Aux figures fondatrices comme Jeanne Garnier ou Cicely Saunders, il faut ajouter Elisabeth Kübler-Ross (1926-2004). Suissesse d'origine, médecin, psychiatre, marquée par une expérience après la seconde guerre mondiale (symbolique des papillons dessinés sur les murs des baraquements des enfants morts dans les camps de concentration), Elisabeth Kübler-Ross est sensible à la problématique des mourants et de la mort. En 1969, son premier livre, « les derniers instants de la vie », connaît un retentissement mondial. Elle y démontre que les mourants passent par différentes phases d'un processus (déni, colère, marchandage, dépression, acceptation), avec lesquelles les soignants doivent composer jusqu'au bout. Son ouvrage a été l'une des principales grilles de lecture du phénomène de la fin de la vie.

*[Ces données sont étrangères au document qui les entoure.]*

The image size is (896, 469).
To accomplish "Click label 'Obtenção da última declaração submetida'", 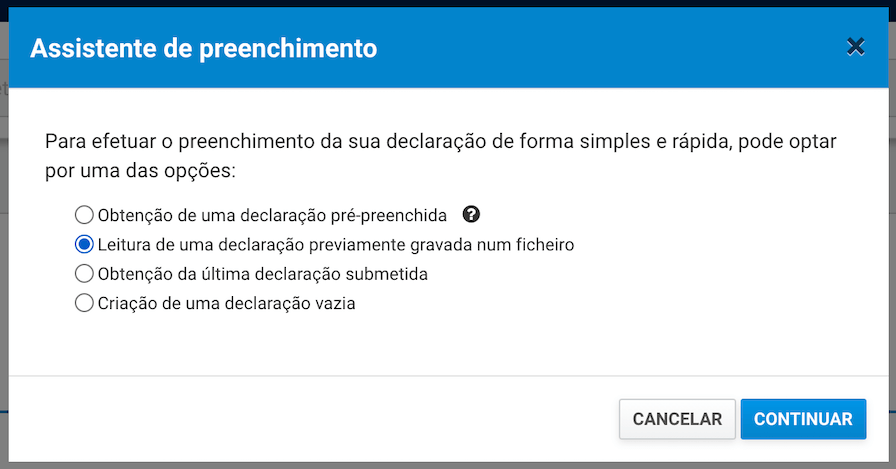I will [x=263, y=274].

Les soins palliatifs, une pratique reconnue faisant école
Les soins palliatifs font désormais partie des préoccupations des gouvernements. En 1990, l'OMS adopte une définition des soins palliatifs, « soins actifs, complets, donnés aux malades dont l'affection ne répond plus aux traitements curatifs. La lutte contre la douleur et les autres symptômes ainsi que la prise en considération des problèmes psychologiques, sociaux et spirituels sont primordiales. De tels soins ne hâtent ni ne retardent le décès. Leur but est de préserver la meilleure qualité de vie possible jusqu'à la mort ». L'OMS estime que le succès des soins palliatifs dépend d'une haute couverture sur un territoire donné. Ils doivent faire partie intégrante du système sanitaire global, être rémunérés et donc rendus accessibles à toutes les personnes en fin de vie, atteintes du cancer ou d'autres pathologies.

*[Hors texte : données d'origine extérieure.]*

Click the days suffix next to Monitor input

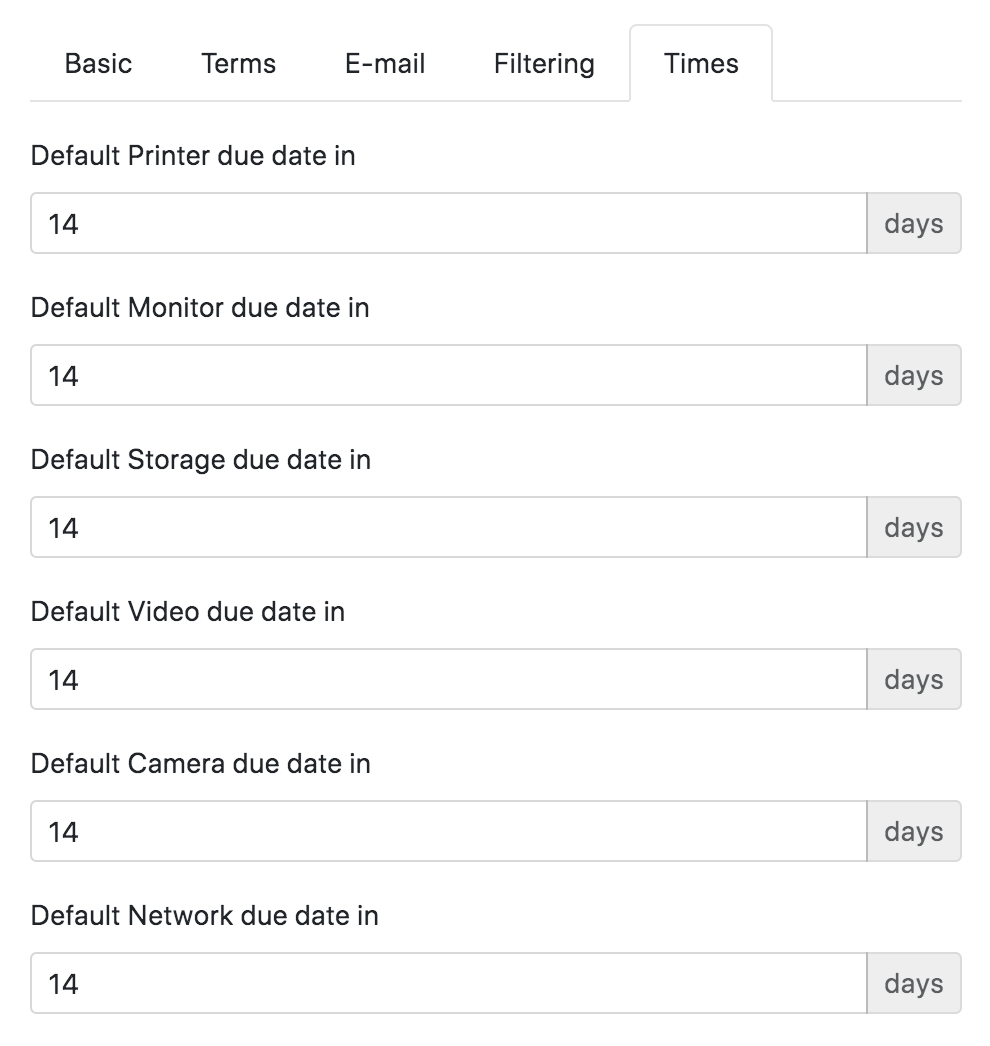(x=913, y=375)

A leurs débuts, les soins palliatifs sont apparus en rupture avec la pensée médicale dominante. Après une période de cohabitation plus ou moins heureuse avec les systèmes en place, un intérêt accru s'est manifesté pour cette pratique, devenue aujourd'hui légitime. En 1988 est créée la Société Suisse de Médecine et de Soins Palliatifs (SSMSP, rebaptisée palliative ch), ainsi que l'Association Européenne des Soins Palliatifs (EAPC).
Nombreux sont les spécialistes qui estiment qu'il faut « encourager l'introduction des soins palliatifs dans la pratique médicale quotidienne, dans toutes les disciplines, alors même que des options thérapeutiques et curatives restent encore envisageables ». Ce point de vue est prôné par l'Académie Suisse des Sciences Médicales (ASSM) et l'Association suisse des infirmières et infirmiers (ASI).
En 2006, l'American Board of Medical Specialties (ABMS), l'équivalent de la FMH en Suisse, a décidé que les soins palliatifs devenaient une sous-spécialité médicale au même titre que l'oncologie ou la cardiologie. En Suisse c'est en 2016 que le titre de sous-spécialiste en médecine palliative a été validé.
Néanmoins, malgré de nombreuses initiatives partout dans le monde, l'OMS estime, en 2020, que seuls 14% des personnes ayant besoin de soins palliatifs en bénéficient. Il reste encore un grand travail à effectuer pour inclure les soins palliatifs dans les systèmes sanitaires, améliorer la formation des professionnels et garantir l'accès aux médicaments qui permettent de soulager la douleur.